Celle qui en sçavoit le plus y est allée presque des premières ; c’est la dame Perrette, qui me vint accoster à la halle. Elle me donna autant de riches espérances qu’une fille de ma condition en pouvoit avoir, et me pria de venir chez elle tout aussitôt que j’aurois pris mon congé de ma maîtresse. Je ne faillis pas à le demander dès le jour même, sur l’occasion qui se présenta, après avoir été criée pour avoir acheté de la marée puante.

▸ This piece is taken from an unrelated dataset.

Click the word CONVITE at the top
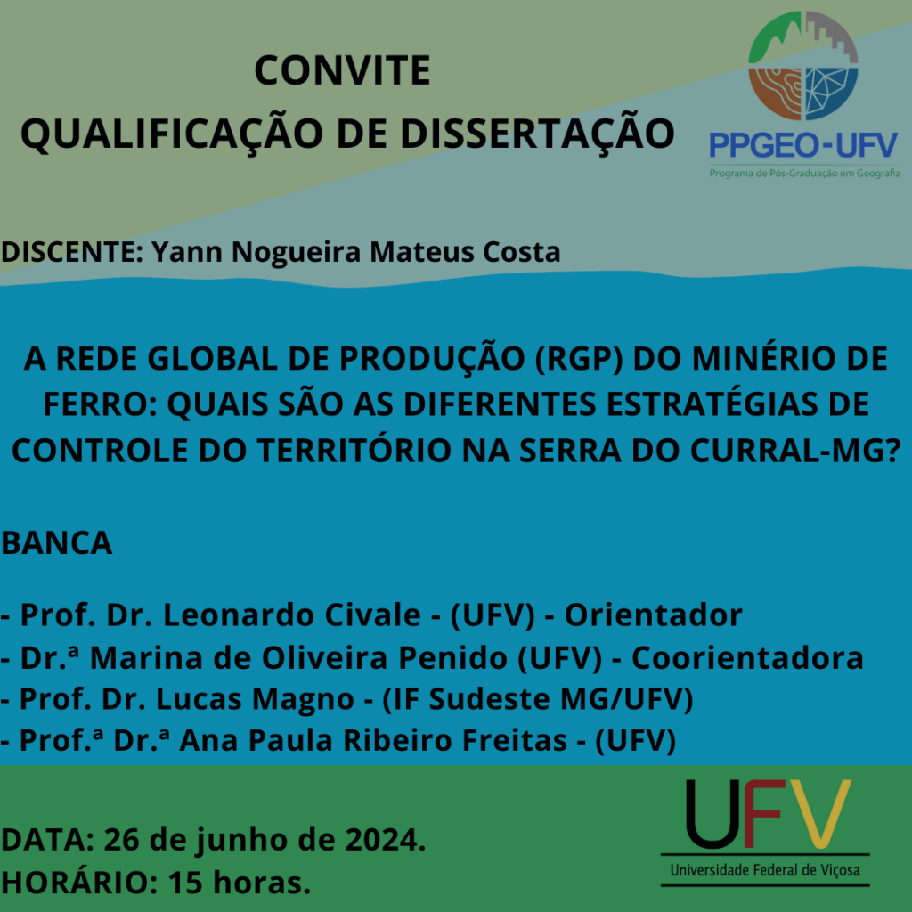(342, 70)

Le paquet de mes hardes étant fait, j’allai trouver celle dont les promesses ne me faisoient attendre rien moins qu’un abrégé du paradis. Voyez comme j’étois simple en ce temps-là ; je lui dis : Ma bonne mère, comment est-ce que vous n’avez pas pris la bonne occasion que vous m’avez adressée ? Pourquoi est-ce que vous n’allez point servir ce monsieur, avec qui l’on fait si bonne chère, sans travailler que quand l’on en a envie ? C’est que je t’aime plus que moi-même, dit-elle en se prenant à rire. Ah ! vraiment tu n’en sçais guère : je vois bien que tu as bon besoin de venir à mon école. Ne t’ai-je pas appris qu’il t’aime, et ne vois-tu pas que pour moi je ne suis pas un morceau qui puisse chatouiller son appétit ? Il lui faut un jeune tendron comme toi, qui lui serve aussi bien au lit qu’à la table. La-dessus, elle chassa de mon esprit la honte et la timidité, et tâcha de me représenter les délices de l’amour. Je prêtai l’oreille à tout ce qu’elle me dit, je goûtai ses raisons et suivis ses conseils, me figurant qu’elle ne pouvoit faillir, puisque l’âge et l’expérience l’avoient rendue experte en toutes choses.